The decisions came quickly after that. Mr. Anand brought home an air purifier that cost 29,000 rupees — about $425 — and switched it on, peering at the display to see the concentration of PM 2.5. It was above 700 inside the house. Three days later, Ms. Kaur took Mehtab out of Delhi, boarding a train for her parents’ home, a few hours north.
What shocked her was how quickly his breathing eased. They arrived at night, and he slept so peacefully that she reduced the steroid treatments to every four hours. The next morning, she watched through the window as he played outside.
She called her husband, crying, and said it was time to leave Delhi.
Not so for Vaishnavi. This week, she sat on her mother’s lap, sucking on a lollipop, while her aunt cooked on a clay stove inside the room, filling it with fumes.
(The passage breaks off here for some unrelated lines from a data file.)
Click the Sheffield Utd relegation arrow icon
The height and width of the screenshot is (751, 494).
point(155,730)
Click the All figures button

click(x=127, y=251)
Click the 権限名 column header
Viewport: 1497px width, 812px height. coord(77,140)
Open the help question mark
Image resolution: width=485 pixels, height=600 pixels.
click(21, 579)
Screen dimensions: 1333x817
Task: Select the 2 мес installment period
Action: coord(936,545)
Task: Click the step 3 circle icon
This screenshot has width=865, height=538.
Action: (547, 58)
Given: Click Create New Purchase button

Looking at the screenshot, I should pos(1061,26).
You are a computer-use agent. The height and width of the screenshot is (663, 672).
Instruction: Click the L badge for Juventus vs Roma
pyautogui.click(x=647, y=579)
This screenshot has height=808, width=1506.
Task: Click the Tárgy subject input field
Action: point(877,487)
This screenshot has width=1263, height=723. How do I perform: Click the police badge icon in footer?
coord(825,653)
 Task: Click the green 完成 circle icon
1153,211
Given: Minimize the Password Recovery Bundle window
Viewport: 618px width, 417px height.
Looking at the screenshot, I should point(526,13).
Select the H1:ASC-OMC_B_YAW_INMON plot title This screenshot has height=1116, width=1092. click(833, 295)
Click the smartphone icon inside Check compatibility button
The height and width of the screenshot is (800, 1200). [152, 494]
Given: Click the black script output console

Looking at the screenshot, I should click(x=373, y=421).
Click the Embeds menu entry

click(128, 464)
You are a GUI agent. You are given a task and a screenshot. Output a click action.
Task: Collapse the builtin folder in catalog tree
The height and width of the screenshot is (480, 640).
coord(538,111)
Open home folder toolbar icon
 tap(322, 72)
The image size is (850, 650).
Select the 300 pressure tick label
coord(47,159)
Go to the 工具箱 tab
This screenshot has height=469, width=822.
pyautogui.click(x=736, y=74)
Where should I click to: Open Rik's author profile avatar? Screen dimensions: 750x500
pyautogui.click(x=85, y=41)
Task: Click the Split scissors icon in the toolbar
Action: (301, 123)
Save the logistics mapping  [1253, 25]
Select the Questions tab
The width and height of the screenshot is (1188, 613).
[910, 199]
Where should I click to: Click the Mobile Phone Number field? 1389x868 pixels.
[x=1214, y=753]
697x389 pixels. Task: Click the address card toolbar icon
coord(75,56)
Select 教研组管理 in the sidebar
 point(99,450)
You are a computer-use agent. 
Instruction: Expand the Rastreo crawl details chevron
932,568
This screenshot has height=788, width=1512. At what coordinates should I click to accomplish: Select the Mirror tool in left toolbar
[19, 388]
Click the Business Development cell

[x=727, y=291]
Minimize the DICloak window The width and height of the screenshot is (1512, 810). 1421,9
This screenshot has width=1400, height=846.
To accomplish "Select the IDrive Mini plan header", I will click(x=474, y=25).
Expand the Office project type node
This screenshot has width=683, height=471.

The worst season here in Delhi has just begun. It will continue for three months, growing worse when the city’s vast homeless population begins setting nighttime fires for warmth, and when dropping temperatures push the emissions toward the ground.
The emergency protective measures introduced during the week after Diwali, including a moratorium on construction and the shuttering of the 43-year-old Badarpur coal-fired power plant, have been quietly reversed.
Though the country plans to impose new standards on coal plants next year, they will only apply to newly built plants, said Mr. Krishna, of the Public Health Foundation.
“You stop being angry and start being cynical at some point,” he said. “Year after year, there are action plans issued with no follow-up. And every year, this kind of thing happens.”
With the tourists back on the street, Vaishnavi’s father, Ravi, was back at his corner, selling trinkets.
He had consulted a roadside doctor about protecting his family from air pollution, and gathered that they were supposed to eat cane sugar. He had also bought a pair of eyeglasses to protect his eyes from the pollution, and removed several bricks from the wall of the small, airless room his family occupies, which he thought would improve air circulation.
Vaishnavi had improved with a course of antibiotics, but he felt no certainty that she would survive another week like the one that followed Diwali. Or, for that matter, that anyone would notice if she did not.
“Delhi people have no memory,” he said. “It would be one in a hundred who would ask me how she died.”